Thirst Street puts a smart stalker spin on ’70s-style European erotica
One of the more endearing quirks of 1970s European erotica is the persistent sense of danger. Adjust the lighting a bit, tweak the score just a few degrees from “dreamy” to “nightmarish,” and the typical French, Italian, Swedish, or Spanish skin flick from 40 years ago could just as easily pass as horror. After all, both genres—back then especially—were often about the anxieties of young women, thrust into situations fraught with excitement and personal peril.
Writer-director Nathan Silver draws heavily on that hazy Eurotica atmosphere for his Thirst Street. Co-written with C. Mason Wells, the film follows a rootless American stewardess named Gina (Lindsay Burdge) as she reels from a recent romantic tragedy. While trying to pretend to her friends that everything’s okay, Gina has a brief fling with Jérôme (Damien Bonnard), a bartender at a Paris burlesque club. Increasingly unstable, she begins pretending that she and Jérôme are having a passionate affair. Eventually, Gina quits the airline, moves into an apartment across the street from Jérôme’s, and takes a job alongside him as a cocktail waitress.

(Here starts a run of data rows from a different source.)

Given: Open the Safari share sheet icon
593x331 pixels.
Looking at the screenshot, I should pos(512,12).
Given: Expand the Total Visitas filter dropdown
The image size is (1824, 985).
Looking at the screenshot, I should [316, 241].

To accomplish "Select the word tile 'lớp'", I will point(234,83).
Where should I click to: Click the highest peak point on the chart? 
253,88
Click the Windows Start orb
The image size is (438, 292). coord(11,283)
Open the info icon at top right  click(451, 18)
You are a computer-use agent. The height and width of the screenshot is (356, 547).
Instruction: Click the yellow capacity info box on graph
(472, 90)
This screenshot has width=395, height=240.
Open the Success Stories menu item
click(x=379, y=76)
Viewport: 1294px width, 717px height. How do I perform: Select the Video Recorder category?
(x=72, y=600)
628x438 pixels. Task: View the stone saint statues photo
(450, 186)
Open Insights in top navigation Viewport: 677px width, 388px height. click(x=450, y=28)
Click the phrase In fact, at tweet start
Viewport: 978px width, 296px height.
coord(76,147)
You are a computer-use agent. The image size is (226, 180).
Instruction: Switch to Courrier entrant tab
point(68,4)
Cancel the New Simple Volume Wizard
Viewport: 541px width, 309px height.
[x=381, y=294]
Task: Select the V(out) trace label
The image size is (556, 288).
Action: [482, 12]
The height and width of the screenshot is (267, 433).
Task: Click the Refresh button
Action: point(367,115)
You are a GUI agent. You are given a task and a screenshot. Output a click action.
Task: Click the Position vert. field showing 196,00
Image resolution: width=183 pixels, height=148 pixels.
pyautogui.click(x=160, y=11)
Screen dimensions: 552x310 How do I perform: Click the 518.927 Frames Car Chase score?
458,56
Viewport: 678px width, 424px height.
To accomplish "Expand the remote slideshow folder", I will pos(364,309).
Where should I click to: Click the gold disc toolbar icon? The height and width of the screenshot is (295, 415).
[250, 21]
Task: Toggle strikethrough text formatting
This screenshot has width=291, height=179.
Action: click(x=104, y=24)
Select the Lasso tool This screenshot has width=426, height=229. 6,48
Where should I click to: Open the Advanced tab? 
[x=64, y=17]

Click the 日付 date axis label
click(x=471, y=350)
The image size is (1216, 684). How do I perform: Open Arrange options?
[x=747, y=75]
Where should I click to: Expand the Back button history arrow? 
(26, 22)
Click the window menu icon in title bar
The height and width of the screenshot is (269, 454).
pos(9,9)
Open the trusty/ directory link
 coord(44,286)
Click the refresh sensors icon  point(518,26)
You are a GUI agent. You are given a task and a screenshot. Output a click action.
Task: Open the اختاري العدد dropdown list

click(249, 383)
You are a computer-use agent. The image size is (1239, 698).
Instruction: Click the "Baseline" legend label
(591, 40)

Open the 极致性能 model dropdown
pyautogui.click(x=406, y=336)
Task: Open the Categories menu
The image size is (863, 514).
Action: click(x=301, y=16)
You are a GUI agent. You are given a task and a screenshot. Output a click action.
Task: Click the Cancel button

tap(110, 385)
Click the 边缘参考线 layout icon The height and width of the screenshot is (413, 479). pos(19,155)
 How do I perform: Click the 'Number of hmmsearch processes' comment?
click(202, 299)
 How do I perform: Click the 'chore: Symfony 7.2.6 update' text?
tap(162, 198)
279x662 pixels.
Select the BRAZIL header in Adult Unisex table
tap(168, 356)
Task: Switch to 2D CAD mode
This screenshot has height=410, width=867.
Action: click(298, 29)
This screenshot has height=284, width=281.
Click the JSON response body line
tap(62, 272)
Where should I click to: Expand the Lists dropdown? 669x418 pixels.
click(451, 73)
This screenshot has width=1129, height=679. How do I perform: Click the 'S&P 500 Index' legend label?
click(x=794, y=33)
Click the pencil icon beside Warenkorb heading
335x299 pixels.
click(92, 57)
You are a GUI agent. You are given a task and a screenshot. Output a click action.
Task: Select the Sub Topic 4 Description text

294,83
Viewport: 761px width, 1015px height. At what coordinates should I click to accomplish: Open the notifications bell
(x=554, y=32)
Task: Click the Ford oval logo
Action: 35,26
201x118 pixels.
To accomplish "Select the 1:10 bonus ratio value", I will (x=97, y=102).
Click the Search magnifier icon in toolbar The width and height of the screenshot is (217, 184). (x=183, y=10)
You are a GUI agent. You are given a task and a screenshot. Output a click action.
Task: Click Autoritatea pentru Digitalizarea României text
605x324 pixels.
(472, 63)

Silver and Wells put multiple, sometimes competing spins on this material. Visually, a lot of Thirst Street is designed to look like a lost artifact from the Emmanuelle era, with soft lighting, luminous colors, and an emphasis on old-world elegance. Silver then warps that style, contrasting the heroine’s perception that she’s immersed in a sexy, classy Parisian adventure with the actual seediness of her surroundings, amplified by the mundanity of modern life. Every time someone pulls out a cellphone, or whenever Silver lingers over the painful case of pinkeye that Jérôme passed on to Gina, the retro-smut spell is broken—and wickedly so.
Thirst Street also puts on some literary airs, similar to the work of Silver and Wells’ fellow New York filmmaker Alex Ross Perry. Periodically, the voice of Anjelica Huston pops up, narrating the action as though she were reading from an eloquent slice-of-life novella, rich with detail and irony. In that same spirit, the movie follows a few world-building detours, including some extended scenes between Jérôme and his wary ex-girlfriend—a semi-popular rock singer named Clémence (Esther Garrel)—and a few comic interludes involving a pair of burlesque performers who keep making their routines edgier and more sociopolitically meaningful.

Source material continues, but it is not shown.